_EXERCISE 1_
Answer these questions using the passage on PC speakers, one answer per line marked like the question.
(a) What minimum load are most headphone amplifiers designed to drive?
(b) If the power and amplifier circuits were replaced, which two parts would be kept?
(c) What battery options are named for building a battery-powered power supply?
_EXERCISE 2_
Please summarize the passage on PC speakers in two sentences.

_EXCERPTED PASSAGE_

==========

To modify an active speaker into a passive one, would need new speakers and some manufacturing of a sound channel (Using a router or plastic injection moulding or 3d printer, etc)
The best thing you can do would replace the power and amplifier circuits with a battery powered one. And the speakers themselves will need to be resized. Essentially, the only thing you would keep is the audio cable and the case. Not practical or pragmatic.
Hit a dollar store. Buy a portable mp3 player speaker case, or a set of passive speakers...
Most headphone amplifiers are designed to drive at least 8 Ohm load. The speakers can have different resistance, but 4 and 8 Ohm speakers are quite widespread, and 2, 16, 60 Ohm or even more are rare.
If your speakers' resistance is at least 8 Ohm, it's possible to use them with your MP3 player just like headphones. The use of this application is another question - the volume will be so low that you will need to hold the speakers close to your ears, just like headphones :)
I have an old pair of PC speakers i'd like to use with my portable MP3 player even if there is no power outlet nearby...
You could build a battery-powered power supply. This could be a few AA batteries or lithium-ion battery with a regulator and a separate charging circuit.
There is likely to be spare space inside at least one of the enclosures (though this might affect accoustics).

==========

_RECORD EXTRACTS_
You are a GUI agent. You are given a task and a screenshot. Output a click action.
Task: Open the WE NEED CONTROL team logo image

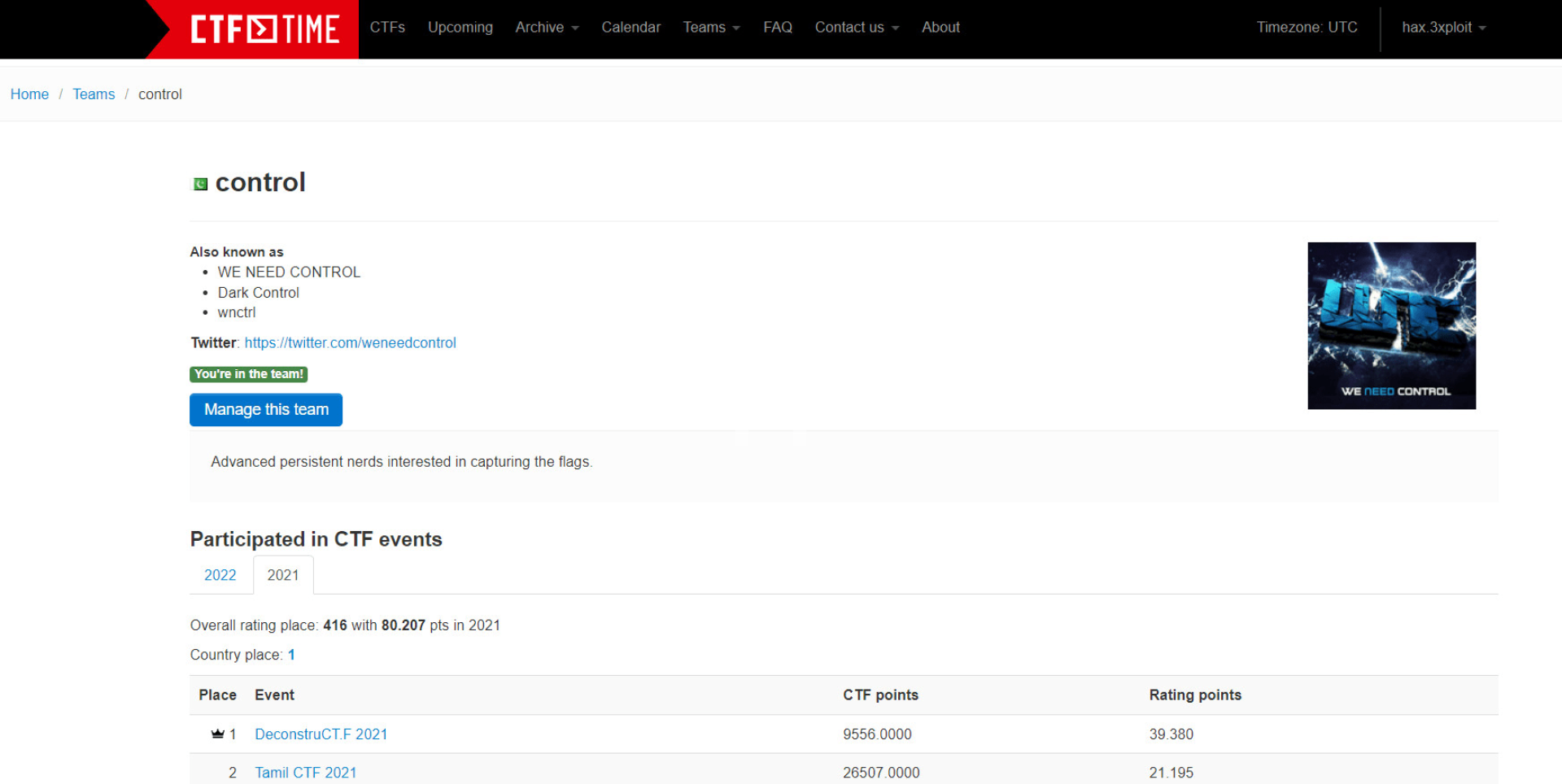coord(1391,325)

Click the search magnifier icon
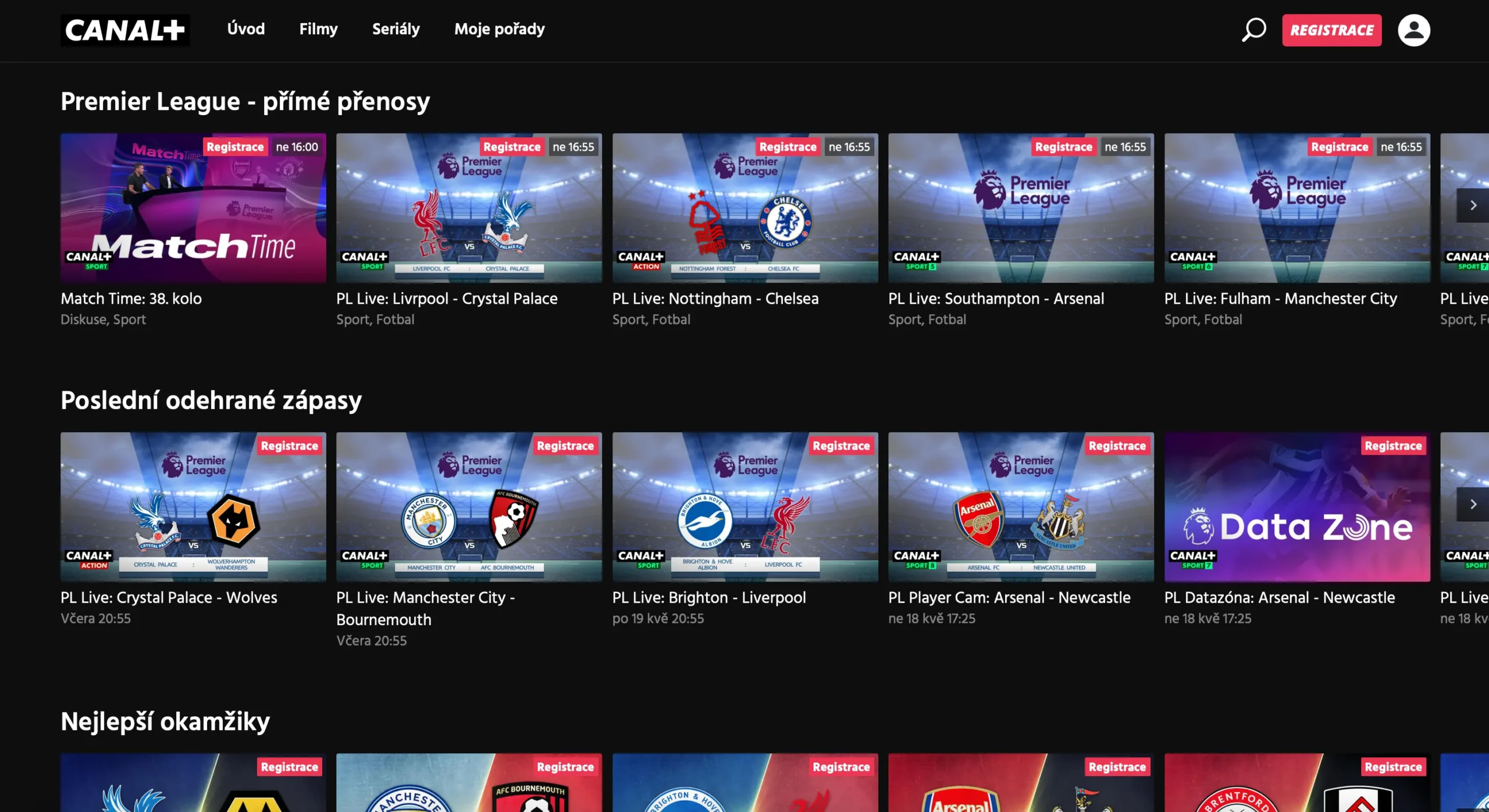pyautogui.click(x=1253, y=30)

==========

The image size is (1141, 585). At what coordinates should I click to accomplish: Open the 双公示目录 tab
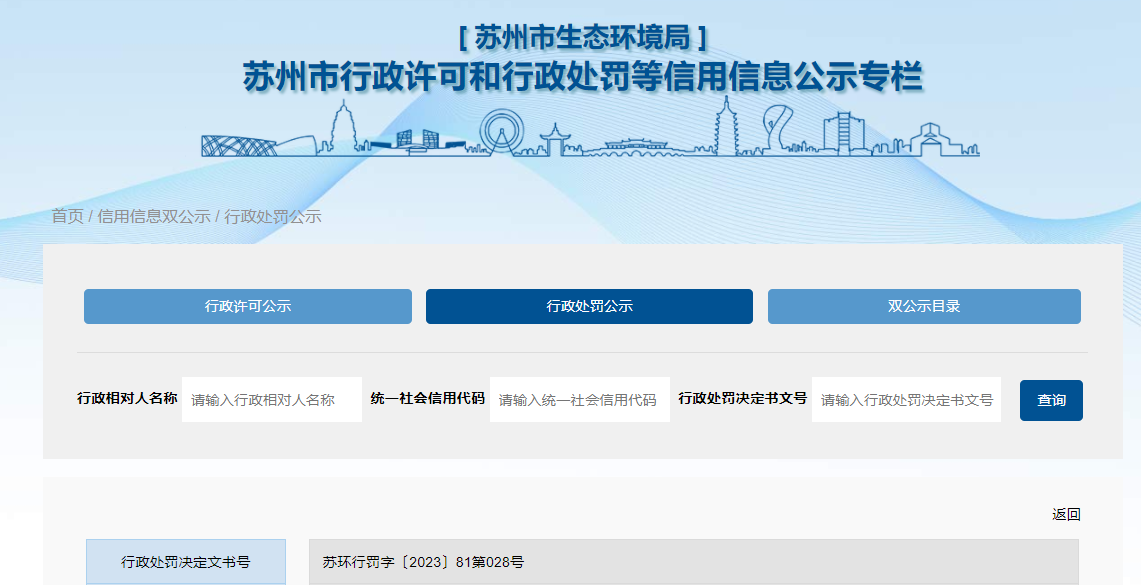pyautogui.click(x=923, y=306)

==========

_ANSWER 1_
(a) At least an 8 Ohm load.
(b) The audio cable and the case.
(c) A few AA batteries, or a lithium-ion battery with a regulator and a separate charging circuit.

_ANSWER 2_
Using old PC speakers with a portable MP3 player away from a power outlet would mean replacing the power and amplifier circuits and resizing the speakers, which is called impractical, so the alternatives given are buying a portable speaker case or passive speakers, or building a battery-powered power supply that might fit in spare space inside an enclosure. Speakers rated at least 8 Ohm could be driven directly like headphones, but the volume would be so low that they would need to be held close to the ears.